If we assume that the brain is a kind of computer, artificial intelligence is the process of reproducing its functioning. Based on this hypothesis, it’s easy to dismiss the possibibility of above-human intelligence by arguing that we can only program what we understand, which would means the intelligence in the machine is bounded by our own. But it’s also very easy to refute this limitation by arguing that we encode learning processes in the machine. These learning processes would be working at a scale and speed that we can’t match. The machine will beat us.
This later argument definitively seems to hold if we look at recent achievements in deep learning. Computer achieve some tasks that very much ressemble some form of intelligence. Looking more carefully, it’s however questionable whether we should speak of intelligence or simply knowledge. Techniques like deep learning enable computers to learn facts based on large amounts of data. These facts might be very sophisticated, ranging from recoloring images correctly to impersonating the artistic style of a painters. But the computer isn’t intelligent because no reasoning really happen.
This leads actually to an interesting question about intelligence. How much of intelligence is simply about predicting things based on experiences? If an object fall, you predict its position in the future to catch it, based on other experiences with falling objects. If someone asks you a “what’s up?”, you can predict that they expect to learn about what’s going on. With GPT-3, which works according to this principles, you can almost have a conversation. I say almost, because we also see the limit the approach. There are some classes of question that don’t work, like basic arithmetic.
Current artificial intelligence is able to learn, either by analysing large quantities of data (deep learning) or simulating an environment and learning what works and what doesn’t (reinforcement learning). But we’re still far from sentient, thinking machines.
If we assume that our brain is some kind of computer performing a computation, there’s however nothing that prevent us from replicating it. With this line of thought, it’s only a matter of time until we “crack” the nature the intelligence and will find the right way to express this computation. When this breakthrough will happen is unknown – maybe in a decade, maye much later – but there’s nothing that make it impossible. With sufficient perserverence, this breakthrough is inevitable.
Speaking in terms of computation and data, a system becoming smarter can happen in two ways. The first one, is what we have now. Systems that learn over time through the accumulation of data. The computation remains the same though. A deep learning network is programmed once (by human!) and than trained on large quantities of data to adjust its paramter. But maybe a second class of systems exists: system that self-improve by changing their computation. Systems able to inspect and change themselves do exist and are called reflective systems. In such a system, data can be turned in computation and computation into data. The system can thus modify itself.
Some people believe that with artificial intelligence, we risk beeing outsmarted by a “explosition” of intelligence. Systems of the first class learn within the bounds of the computation that defines them – however complex this computation is. The possibility of an explosion is limited. With systems of the second classes, we’re free to speculate, including the possibility of an explosion of intelligence. Such a system could outsmart us and lead to superintelligence.

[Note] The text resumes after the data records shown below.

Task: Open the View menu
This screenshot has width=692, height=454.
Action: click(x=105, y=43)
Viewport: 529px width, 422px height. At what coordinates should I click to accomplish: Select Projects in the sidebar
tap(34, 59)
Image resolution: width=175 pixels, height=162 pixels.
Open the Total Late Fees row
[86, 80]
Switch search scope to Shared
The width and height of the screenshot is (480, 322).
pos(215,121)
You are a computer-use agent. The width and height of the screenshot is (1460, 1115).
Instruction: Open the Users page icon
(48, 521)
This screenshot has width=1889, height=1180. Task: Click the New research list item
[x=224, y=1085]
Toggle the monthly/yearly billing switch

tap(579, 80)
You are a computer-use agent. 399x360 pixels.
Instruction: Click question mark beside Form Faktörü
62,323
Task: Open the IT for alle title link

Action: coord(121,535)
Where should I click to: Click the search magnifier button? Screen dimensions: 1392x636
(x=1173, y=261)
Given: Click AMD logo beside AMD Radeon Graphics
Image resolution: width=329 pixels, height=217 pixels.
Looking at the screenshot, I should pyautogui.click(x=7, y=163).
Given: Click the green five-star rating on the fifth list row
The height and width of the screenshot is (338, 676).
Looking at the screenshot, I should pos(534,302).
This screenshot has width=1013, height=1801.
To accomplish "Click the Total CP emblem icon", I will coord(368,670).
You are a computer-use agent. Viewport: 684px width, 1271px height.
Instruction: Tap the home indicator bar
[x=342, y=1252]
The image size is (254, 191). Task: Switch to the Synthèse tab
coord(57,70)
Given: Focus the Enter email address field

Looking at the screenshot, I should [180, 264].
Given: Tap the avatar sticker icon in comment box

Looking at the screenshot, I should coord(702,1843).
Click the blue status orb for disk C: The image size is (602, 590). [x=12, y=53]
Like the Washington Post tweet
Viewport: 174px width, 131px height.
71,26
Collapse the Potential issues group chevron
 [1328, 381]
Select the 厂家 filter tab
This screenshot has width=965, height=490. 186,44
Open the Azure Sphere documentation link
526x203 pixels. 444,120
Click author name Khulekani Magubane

If we assume that our brain is a computation: is it self-improving or not? Children acquire novel cognitive capabilities over time, which at least give the illusion of self-improvement. But maybe these learnings are only very complex form of data accumulation. Also, the boundary between reflective and non-reflective systems is not black and white. A fully reflective system can change any aspects of its computation, whereas a non-reflective system processes input data according to fixed rules that never changes. A system that is able to infer and defines some rules for itself would fall in between both categories: the rules can change, but to an extent that is limited to some aspect of the computation. The adaptive nature of neural networks could, in some way, be seen as a limited form of rule changing: the rules are fixed, but the “weight” given to them change over time due to feedback loops.
Learning requires data provided by an environment. We’re able to learn only because we interact with the world and other people. If we were to replicate the computation in our brain and the learning process that takes place, we would also need to simulate the environement. The computational complexity of all this is probably enourmous. Maybe we can replicate the computation in our brain, but not the environment, or only limited forms of it. In which case, it’s hard to tell what kind of intelligence could be achieved.
Depending on the computation and environment that we simulate, the intelligence won’t resemble human intelligence much. The algorithm of AlphaGo learns in an enviornment that only consists of the Go rules. We can not even image what this world would be like. Assuming that the artificial intelligence is human-like misjudges the nature of human intelligence. Intelligence is not one quantity that we can weight based on clear criterium. Intelligence has many facets and is contextual.
For some facets, like arithmetics, machines are for sure already superintelligent.